Applications of time series analysis
Time series forecasting forms the bedrock of predictive analytics due to its universal role in business, economics, and research. Some key domains where time series analysis adds value include:
- Sales forecasting: Estimating product or service demand patterns quarterly or annually.
- Price modeling: Foreseeing inflationary or recessionary impacts based on past performance.
- Weather prediction: Anticipating precipitation and temperatures based on year-on-year atmospheric patterns.
- Epidemic modeling: Tracking infectious disease spread and peaks over successive time intervals.
- Inventory management: Streamlining production levels as per seasonal consumption cycles.
- Traffic modeling: Optimizing public transport based on daily and weekly commute trends analysis.
In essence, by employing time series techniques, valuable demand insights are extracted from longitudinal data to enable proactive, evidence-based planning and policymaking.
What is a time series graph, and common tools to use
A time series graph is a simple way to visualize how a variable changes over time. Here are a few common tools you can use:
Using a spreadsheet:
- Open your data in Excel or Google Sheets
- Arrange your columns so the first has the dates and the next has the values
- Select the cells with your data
- Go to Insert > Chart and pick Line or Area chart
- This will plot your dates on the x-axis and values on the y-axis
Using python:
- Import Pandas to read your data file into a DataFrame
- Import Matplotlib to plot charts
- Use DataFrame.plot() and select ‘line’
- Pandas will recognize the dates and plot them automatically
- You can customize labels, legends, and titles and save your chart
Other options:
- Many programming languages like JavaScript also have libraries for easy plotting
- Specialized tools offer drag-and-drop charts
- Online graphing tools allow the creation of charts without code
The key is arranging your data properly so dates are recognized as the time component.
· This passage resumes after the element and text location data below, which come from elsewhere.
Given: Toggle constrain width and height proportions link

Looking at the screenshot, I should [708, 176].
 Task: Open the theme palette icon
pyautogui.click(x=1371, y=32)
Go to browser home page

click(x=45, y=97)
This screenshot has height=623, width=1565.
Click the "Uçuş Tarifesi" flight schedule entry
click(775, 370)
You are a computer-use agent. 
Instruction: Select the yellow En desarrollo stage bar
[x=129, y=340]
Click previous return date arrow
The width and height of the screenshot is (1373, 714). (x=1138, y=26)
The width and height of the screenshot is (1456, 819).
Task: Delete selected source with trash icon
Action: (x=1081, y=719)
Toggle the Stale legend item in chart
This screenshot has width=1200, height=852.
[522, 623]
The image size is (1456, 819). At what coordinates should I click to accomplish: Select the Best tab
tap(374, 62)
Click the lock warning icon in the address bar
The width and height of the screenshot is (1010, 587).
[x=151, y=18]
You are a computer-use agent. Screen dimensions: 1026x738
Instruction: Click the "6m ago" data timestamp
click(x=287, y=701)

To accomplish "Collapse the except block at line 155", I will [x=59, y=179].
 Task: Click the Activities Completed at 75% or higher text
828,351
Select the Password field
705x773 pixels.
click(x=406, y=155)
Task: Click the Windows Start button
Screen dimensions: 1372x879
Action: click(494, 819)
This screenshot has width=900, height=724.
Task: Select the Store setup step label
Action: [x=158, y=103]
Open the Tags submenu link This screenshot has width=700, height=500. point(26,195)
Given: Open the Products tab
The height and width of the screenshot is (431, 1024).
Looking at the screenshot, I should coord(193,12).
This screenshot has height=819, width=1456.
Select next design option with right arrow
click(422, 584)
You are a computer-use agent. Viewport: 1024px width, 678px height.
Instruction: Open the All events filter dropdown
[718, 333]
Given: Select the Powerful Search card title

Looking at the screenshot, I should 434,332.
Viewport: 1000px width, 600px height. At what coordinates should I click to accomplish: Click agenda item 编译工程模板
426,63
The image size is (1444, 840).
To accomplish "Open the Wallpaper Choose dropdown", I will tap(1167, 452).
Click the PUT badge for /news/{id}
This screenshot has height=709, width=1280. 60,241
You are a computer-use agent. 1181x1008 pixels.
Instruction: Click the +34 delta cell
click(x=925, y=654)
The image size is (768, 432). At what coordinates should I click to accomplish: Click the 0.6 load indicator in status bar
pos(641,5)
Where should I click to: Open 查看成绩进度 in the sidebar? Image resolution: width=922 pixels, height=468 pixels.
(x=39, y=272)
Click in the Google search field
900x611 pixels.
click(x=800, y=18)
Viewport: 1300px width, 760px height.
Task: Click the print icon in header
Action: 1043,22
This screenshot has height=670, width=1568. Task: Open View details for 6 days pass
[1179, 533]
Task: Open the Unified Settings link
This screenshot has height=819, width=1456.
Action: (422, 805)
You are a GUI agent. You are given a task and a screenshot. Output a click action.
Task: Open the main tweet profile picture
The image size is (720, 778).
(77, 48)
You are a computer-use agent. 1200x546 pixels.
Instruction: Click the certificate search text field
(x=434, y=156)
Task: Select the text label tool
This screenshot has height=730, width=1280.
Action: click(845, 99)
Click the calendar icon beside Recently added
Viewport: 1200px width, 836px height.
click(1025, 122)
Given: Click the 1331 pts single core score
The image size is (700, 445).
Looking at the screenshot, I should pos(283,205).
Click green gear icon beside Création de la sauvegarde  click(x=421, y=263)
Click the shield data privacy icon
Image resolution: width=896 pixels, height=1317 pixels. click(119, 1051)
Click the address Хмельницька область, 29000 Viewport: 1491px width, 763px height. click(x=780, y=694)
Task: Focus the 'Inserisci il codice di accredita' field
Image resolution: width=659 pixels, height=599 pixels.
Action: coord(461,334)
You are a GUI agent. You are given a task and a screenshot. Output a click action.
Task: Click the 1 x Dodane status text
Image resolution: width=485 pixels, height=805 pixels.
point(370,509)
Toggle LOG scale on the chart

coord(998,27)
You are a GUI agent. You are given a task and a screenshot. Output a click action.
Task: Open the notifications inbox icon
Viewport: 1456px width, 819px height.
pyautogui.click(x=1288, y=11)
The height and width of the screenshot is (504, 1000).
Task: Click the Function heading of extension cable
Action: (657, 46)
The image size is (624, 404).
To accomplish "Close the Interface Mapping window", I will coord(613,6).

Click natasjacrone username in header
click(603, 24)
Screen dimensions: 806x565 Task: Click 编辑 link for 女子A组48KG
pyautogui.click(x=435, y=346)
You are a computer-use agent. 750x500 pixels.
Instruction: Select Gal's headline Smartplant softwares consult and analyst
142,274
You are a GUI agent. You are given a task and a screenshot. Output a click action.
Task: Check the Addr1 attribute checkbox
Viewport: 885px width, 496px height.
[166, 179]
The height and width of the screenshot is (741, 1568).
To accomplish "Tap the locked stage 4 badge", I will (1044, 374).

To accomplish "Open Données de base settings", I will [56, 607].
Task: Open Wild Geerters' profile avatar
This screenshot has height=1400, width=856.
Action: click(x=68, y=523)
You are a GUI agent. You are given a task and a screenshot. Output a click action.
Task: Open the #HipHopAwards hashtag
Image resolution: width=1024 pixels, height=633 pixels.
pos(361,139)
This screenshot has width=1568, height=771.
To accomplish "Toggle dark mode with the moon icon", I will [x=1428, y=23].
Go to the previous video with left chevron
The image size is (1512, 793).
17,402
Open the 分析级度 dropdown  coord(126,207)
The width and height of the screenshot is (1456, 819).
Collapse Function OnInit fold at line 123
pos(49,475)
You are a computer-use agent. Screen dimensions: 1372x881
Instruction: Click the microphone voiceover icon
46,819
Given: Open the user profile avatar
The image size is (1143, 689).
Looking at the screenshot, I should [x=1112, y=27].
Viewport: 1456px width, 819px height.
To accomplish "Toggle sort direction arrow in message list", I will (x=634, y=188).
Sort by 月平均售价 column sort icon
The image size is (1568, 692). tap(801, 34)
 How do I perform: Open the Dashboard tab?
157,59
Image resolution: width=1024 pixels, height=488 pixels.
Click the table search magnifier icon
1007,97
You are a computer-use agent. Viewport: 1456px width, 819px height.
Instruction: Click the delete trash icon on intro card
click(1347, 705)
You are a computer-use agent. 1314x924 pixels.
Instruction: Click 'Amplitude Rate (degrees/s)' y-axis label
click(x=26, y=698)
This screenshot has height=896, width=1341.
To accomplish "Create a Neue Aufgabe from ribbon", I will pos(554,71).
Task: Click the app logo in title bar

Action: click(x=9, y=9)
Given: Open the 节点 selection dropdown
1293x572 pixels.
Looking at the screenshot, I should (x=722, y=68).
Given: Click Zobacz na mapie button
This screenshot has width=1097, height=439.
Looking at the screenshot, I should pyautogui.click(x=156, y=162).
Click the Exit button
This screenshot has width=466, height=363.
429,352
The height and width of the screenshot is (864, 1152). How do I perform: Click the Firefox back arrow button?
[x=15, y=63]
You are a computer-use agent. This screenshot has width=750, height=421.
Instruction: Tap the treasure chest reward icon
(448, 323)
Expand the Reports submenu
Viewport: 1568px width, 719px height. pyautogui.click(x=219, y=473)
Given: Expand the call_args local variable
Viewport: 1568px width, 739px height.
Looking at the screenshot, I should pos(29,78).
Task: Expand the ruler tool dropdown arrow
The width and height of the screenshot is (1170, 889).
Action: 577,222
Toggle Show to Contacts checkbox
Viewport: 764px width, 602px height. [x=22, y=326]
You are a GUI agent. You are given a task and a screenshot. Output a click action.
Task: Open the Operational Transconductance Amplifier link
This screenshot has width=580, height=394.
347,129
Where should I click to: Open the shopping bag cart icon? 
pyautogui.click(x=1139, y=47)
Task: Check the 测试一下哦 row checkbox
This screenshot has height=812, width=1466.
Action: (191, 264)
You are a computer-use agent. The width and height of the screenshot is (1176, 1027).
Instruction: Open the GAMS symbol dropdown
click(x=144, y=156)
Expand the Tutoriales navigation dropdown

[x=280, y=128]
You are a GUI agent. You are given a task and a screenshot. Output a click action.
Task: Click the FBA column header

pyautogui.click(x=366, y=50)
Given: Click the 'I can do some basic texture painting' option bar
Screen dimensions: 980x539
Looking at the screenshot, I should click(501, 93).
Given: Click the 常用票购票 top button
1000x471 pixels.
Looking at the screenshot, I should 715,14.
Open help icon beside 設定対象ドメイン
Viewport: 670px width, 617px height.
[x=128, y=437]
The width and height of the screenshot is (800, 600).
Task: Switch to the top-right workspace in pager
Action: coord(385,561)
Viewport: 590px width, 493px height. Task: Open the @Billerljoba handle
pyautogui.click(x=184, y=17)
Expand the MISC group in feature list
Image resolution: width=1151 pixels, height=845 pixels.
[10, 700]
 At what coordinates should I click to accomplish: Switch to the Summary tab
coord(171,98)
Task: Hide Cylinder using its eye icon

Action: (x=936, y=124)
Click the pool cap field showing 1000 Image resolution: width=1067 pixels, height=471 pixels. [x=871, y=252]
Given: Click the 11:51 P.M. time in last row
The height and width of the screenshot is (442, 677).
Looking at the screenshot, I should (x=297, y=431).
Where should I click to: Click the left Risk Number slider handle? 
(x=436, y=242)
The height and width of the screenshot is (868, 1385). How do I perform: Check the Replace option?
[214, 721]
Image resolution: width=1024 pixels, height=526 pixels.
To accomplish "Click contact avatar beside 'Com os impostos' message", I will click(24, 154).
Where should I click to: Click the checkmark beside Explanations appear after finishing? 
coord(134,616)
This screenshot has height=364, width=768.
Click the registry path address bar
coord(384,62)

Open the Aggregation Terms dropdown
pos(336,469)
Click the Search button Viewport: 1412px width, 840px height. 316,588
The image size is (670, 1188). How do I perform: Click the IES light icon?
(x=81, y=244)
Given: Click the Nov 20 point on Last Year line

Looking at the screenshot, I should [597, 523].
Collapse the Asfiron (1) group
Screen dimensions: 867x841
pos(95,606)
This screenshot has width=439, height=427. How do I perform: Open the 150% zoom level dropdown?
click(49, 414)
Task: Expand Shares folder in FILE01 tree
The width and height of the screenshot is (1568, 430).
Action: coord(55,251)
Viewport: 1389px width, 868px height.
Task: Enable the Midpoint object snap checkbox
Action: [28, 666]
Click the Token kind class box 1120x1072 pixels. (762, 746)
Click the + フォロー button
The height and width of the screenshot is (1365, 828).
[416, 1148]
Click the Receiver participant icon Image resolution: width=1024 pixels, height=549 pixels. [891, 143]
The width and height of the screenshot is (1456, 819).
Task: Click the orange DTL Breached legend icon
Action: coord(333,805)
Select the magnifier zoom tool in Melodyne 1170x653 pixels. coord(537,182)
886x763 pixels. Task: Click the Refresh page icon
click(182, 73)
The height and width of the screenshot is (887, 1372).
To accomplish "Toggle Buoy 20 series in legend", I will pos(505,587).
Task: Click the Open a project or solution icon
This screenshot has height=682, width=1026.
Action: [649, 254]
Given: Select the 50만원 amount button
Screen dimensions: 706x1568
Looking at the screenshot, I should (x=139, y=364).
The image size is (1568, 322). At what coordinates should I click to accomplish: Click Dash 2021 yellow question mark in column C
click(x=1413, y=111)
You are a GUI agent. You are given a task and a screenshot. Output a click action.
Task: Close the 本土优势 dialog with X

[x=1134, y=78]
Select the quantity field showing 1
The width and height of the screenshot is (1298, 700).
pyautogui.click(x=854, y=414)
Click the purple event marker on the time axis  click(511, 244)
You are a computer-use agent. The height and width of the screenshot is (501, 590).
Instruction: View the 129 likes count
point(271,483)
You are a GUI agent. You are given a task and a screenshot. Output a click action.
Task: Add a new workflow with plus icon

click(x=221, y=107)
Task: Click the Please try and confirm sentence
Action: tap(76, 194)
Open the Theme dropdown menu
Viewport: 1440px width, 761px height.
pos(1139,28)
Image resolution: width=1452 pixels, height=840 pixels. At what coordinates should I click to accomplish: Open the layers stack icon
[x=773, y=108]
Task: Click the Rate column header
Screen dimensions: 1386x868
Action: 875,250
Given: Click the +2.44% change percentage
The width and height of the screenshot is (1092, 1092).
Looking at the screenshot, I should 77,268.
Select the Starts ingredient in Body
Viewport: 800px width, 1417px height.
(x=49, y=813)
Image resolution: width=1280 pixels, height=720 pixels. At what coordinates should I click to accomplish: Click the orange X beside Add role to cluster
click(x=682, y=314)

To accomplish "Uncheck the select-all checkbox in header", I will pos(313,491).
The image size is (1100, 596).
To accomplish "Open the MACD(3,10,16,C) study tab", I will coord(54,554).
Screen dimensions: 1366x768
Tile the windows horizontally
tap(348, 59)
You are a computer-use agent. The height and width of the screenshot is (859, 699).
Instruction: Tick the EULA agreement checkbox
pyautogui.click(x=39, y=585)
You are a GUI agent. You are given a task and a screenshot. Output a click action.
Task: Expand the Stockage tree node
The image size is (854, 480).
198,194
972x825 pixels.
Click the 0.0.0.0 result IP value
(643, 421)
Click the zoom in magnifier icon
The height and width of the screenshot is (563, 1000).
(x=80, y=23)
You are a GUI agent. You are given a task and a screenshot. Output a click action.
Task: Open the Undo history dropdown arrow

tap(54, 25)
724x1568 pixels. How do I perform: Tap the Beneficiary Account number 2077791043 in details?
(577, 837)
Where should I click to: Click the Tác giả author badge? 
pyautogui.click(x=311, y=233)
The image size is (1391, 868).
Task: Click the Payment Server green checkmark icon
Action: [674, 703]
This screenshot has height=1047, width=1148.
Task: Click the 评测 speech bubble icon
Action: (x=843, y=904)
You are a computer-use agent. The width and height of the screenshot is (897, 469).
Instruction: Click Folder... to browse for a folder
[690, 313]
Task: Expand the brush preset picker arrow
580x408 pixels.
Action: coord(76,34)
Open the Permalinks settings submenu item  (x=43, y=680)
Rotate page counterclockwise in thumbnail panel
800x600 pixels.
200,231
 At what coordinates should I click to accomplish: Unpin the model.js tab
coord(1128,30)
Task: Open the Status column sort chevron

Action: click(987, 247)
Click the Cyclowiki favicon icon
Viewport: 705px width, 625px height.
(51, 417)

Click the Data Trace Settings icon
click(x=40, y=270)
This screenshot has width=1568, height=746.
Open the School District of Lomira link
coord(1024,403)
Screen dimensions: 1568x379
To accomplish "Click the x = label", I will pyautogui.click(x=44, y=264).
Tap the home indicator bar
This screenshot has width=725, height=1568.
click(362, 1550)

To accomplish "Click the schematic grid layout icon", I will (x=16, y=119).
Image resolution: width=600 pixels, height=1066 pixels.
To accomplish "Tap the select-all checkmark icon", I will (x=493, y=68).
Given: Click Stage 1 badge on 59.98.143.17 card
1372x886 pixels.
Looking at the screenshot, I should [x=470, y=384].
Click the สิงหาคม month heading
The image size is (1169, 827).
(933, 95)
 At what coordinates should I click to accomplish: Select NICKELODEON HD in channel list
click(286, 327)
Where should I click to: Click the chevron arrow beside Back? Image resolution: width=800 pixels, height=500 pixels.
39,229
Most tools then automatically plot dates on the x-axis for a basic time series view.
Conclusion
Time series charts or time series graphs present a visual framework for comprehending trends and variations quantitatively over time. Their intuitive appeal, combined with rigidity in periodic measurement, facilitates informative analytics. While descriptive, incorporating appropriate statistical techniques enhances forecast accuracy from time series data. Overall, time series analysis remains a cornerstone methodology across diverse domains seeking strategic direction by distilling key learnings hidden within historical performance patterns.